Old Safeway headed for wrecking ball

Published 5:00 pm Thursday, April 28, 2005

City approves extra $19,000 for asbestos removal; building demolition to start next weekAfter several delays, demolition of the former downtown Safeway will begin early next week.

At a special meeting Thursday, the Astoria City Council unanimously approved an additional $19,000 for removing asbestos from the roof of the old building.

City officials didn’t know the roof of the old building contained the hazardous substance, asbestos, Astoria Mayor Willis Van Dusen explained. But he said officials should have known. If they had, the contractor would have been informed, he said, and probably would have adjusted his bid to cover the cost of the special handling required to remove asbestos and dispose of it safely.

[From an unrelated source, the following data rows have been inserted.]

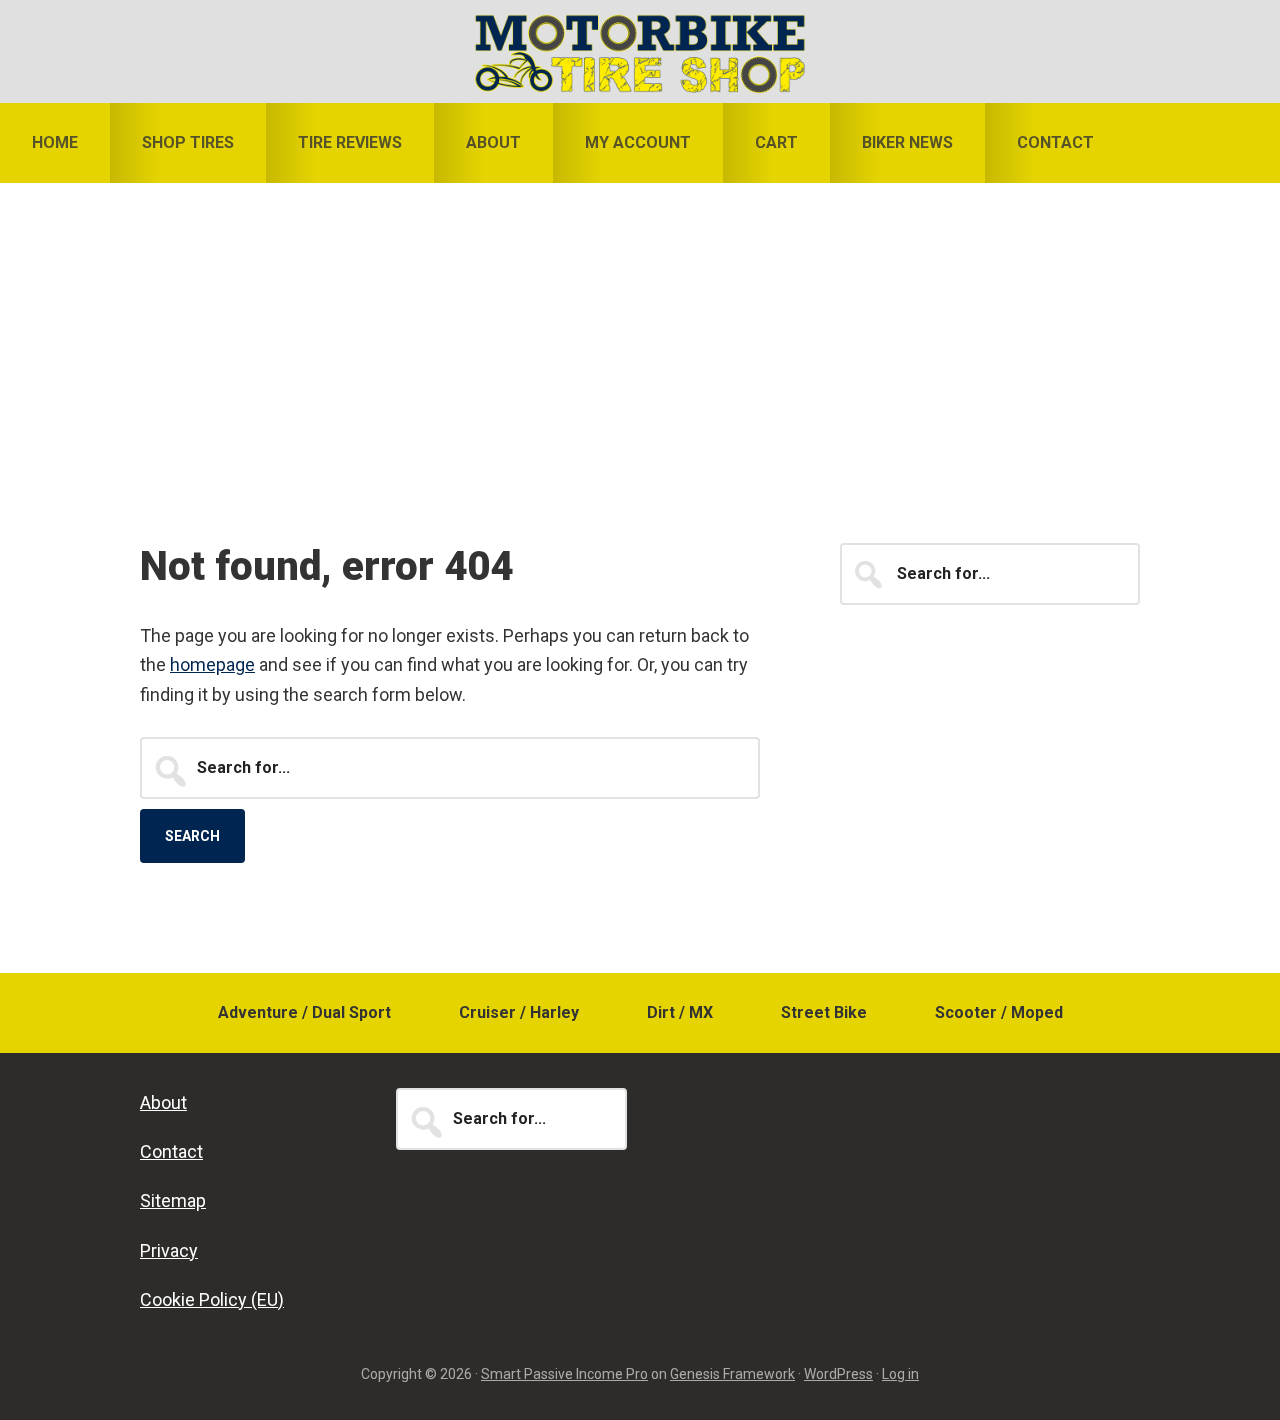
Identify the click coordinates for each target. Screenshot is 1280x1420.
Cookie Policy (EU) (212, 1299)
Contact (171, 1151)
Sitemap (173, 1200)
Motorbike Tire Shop (640, 53)
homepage (212, 664)
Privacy (169, 1250)
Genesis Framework (732, 1374)
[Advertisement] (640, 333)
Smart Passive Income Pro (564, 1374)
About (163, 1102)
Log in (900, 1374)
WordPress (838, 1374)
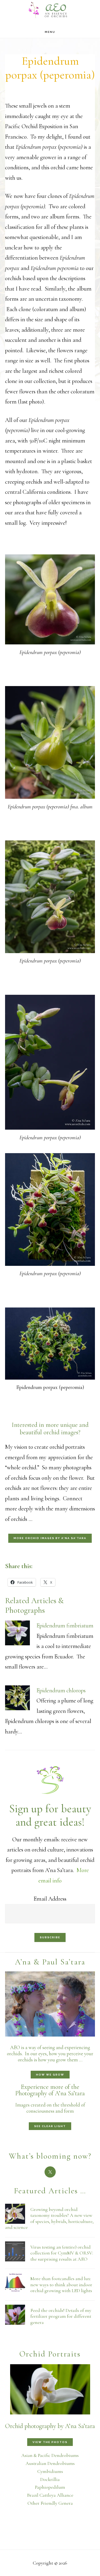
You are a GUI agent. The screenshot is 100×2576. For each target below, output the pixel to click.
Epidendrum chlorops (61, 1690)
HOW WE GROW (50, 2074)
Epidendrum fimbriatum (65, 1625)
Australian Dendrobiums (50, 2463)
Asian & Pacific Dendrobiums (50, 2455)
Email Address (50, 1898)
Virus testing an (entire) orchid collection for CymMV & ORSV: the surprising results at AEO (61, 2253)
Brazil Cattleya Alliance (50, 2495)
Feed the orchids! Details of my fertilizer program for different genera (60, 2316)
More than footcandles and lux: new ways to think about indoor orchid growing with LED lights (61, 2284)
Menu (50, 31)
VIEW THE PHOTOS (50, 2442)
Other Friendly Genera (50, 2503)
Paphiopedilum (50, 2487)
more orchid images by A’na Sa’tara (50, 1538)
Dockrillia (50, 2479)
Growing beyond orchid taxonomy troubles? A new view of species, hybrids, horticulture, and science (49, 2218)
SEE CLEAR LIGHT (50, 2126)
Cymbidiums (50, 2471)
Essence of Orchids (50, 9)
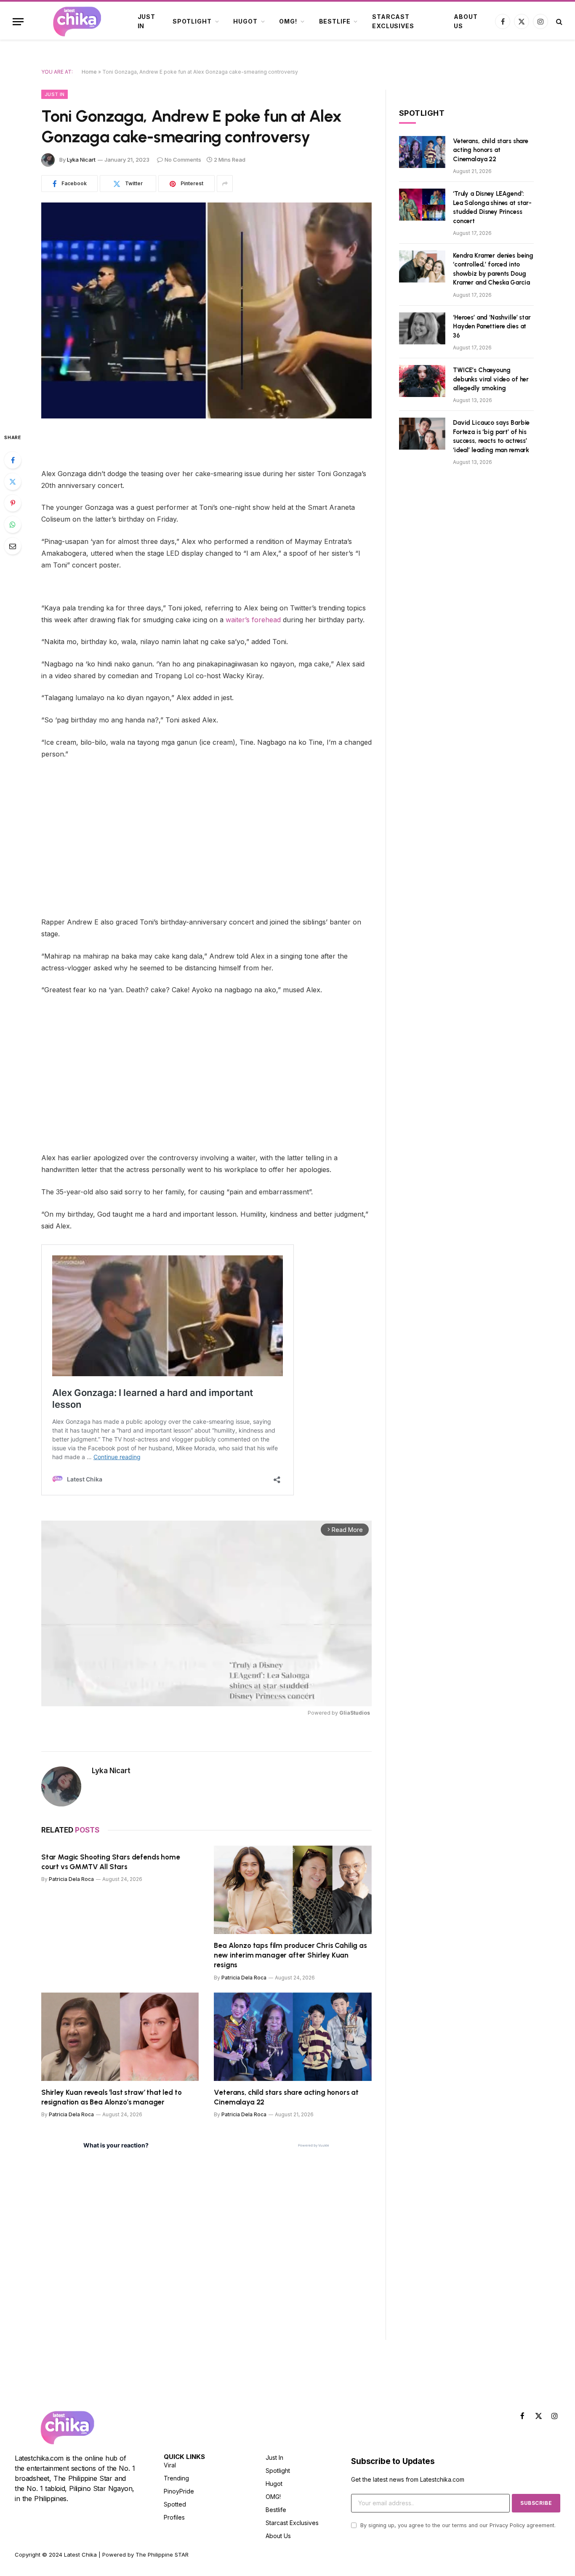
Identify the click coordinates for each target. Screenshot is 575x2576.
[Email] (12, 546)
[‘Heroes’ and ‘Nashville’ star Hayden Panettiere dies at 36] (422, 328)
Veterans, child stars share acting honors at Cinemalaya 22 (286, 2097)
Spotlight (192, 21)
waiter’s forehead (254, 619)
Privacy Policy (507, 2525)
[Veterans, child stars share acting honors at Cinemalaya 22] (293, 2037)
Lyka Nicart (81, 159)
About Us (465, 21)
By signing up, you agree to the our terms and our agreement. (457, 2525)
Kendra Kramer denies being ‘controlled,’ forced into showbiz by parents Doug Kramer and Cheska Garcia (493, 269)
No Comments (183, 159)
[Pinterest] (12, 503)
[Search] (558, 21)
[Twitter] (12, 481)
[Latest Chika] (77, 21)
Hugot (245, 21)
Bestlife (335, 21)
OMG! (288, 21)
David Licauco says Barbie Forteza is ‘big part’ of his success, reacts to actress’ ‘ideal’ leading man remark (491, 436)
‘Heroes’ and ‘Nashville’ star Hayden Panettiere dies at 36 (492, 326)
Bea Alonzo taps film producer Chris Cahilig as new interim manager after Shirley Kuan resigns (290, 1955)
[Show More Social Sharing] (225, 183)
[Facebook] (12, 460)
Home (89, 72)
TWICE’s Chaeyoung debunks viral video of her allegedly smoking (491, 379)
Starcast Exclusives (393, 21)
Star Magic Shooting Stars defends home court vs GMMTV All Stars (110, 1862)
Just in (146, 21)
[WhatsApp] (12, 524)
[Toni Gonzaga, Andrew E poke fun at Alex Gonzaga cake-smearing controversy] (206, 310)
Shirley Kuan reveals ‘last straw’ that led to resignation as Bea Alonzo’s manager (111, 2097)
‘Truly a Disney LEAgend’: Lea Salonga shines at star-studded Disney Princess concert (492, 207)
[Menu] (18, 21)
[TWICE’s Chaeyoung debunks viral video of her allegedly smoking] (422, 381)
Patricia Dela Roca (71, 1879)
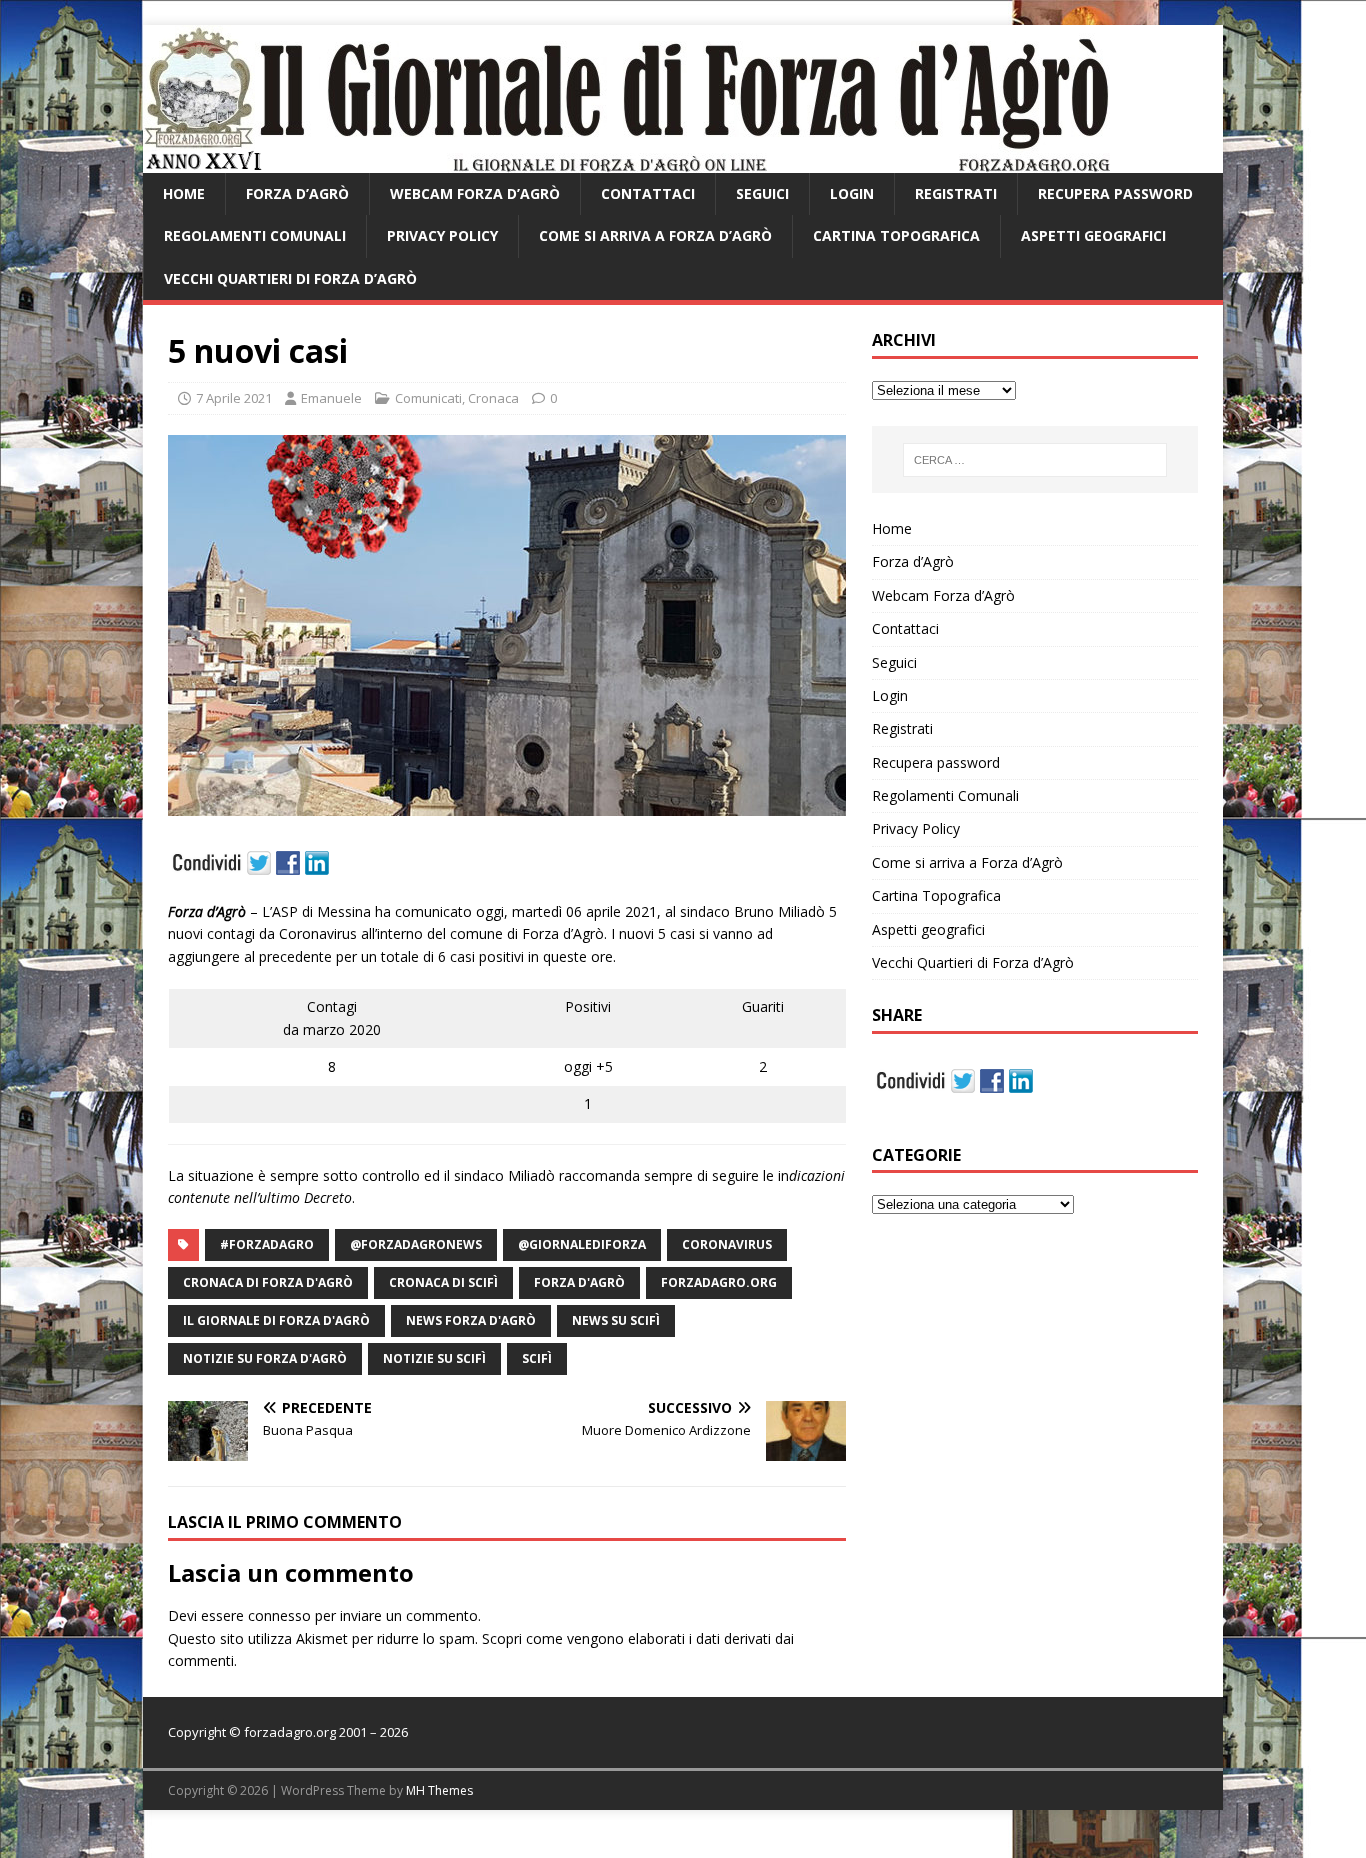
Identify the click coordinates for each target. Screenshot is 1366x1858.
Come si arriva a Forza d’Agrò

Instead, the contractor, 3 Kings Environmental, requested a $19,000 change order that was approved at the special meeting. Van Dusen estimated it will take no more than a week to remove the roof, then another four weeks to tear down the rest of the building, bringing the completion date to the first part of June.

“The process did not go smoothly, and if we had it to do again, we would do it differently,” Van Dusen said.

Meanwhile, the city continues to negotiate with the primary contractor, Dean Larson’s Custom Excavating, whose bid of $46,450 the council approved last month. Now, Larson has requested a change order for some of the demolition work below the roof of the building, Van Dusen said.

“We have not agreed on that at this time,” Van Dusen said, “but we’re very close. Mr. Larson is very reasonable and we’ll come to an agreement. I’m sure that from here on out, it will go very smoothly.”

Once the Safeway demolition is finished, the Astoria Sunday Market, which begins its 2005 season May 8, plans to move some vendor booths onto the east parking lot. But none of them would be located inside the footprint of the old store, which is to be developed into a public plaza.

At Thursday’s special meeting, the council approved a request from the Sunday Market to close 12th Street between Marine Drive and Exchange Street and to allow amplified musical entertainment on Sundays, from May 8 through Oct. 9.

The Sunday Market will provide its own traffic barricades and has made a commitment to provide portable toilets, litter containers, recycling containers and cleanup after each event. The Market will also provide a certified flagger to control traffic on Marine Drive when it uses the segment of 12th Street that’s between Marine Drive and the river.

The vote was 3 to 0. Councilor Joyce Compere, who is executive director of the Sunday Market, did not vote on either the change order or the street closure, citing her conflict of interest.

In other news from the special meeting, Van Dusen announced the names of eight people he proposes to appoint to the Chinese Park Committee. They are Dr. Duncan Law, Dr. Duane Jue, Lori Lum, Vic Kee, Debbie Chan, Agnes or Kevin Wong, Felix Chow, and Stacy Law, a student at Astoria High School.

“We’re going to have a great Chinese interpretive park and it’ll be completed within the year,” Van Dusen said.

He called the present park, located at Ninth Street, between the Transit Center and the Riverwalk, a “disaster, very poorly received.” While considering how to improve it, he said he realized it was in the area where the Chinese community had lived, and the park could be redesigned to show the history of Chinese people’s contributions to Astoria.

“The Chinese brought the railroad to Astoria, they built the jetties at the mouth of the river, they put in our sewer system, they built our river wall, which protects downtown Astoria – back-breaking hard work, not to mention all their work in the seafood processing plants,” Van Dusen said.

He said the new park will give the city an opportunity to tell that story.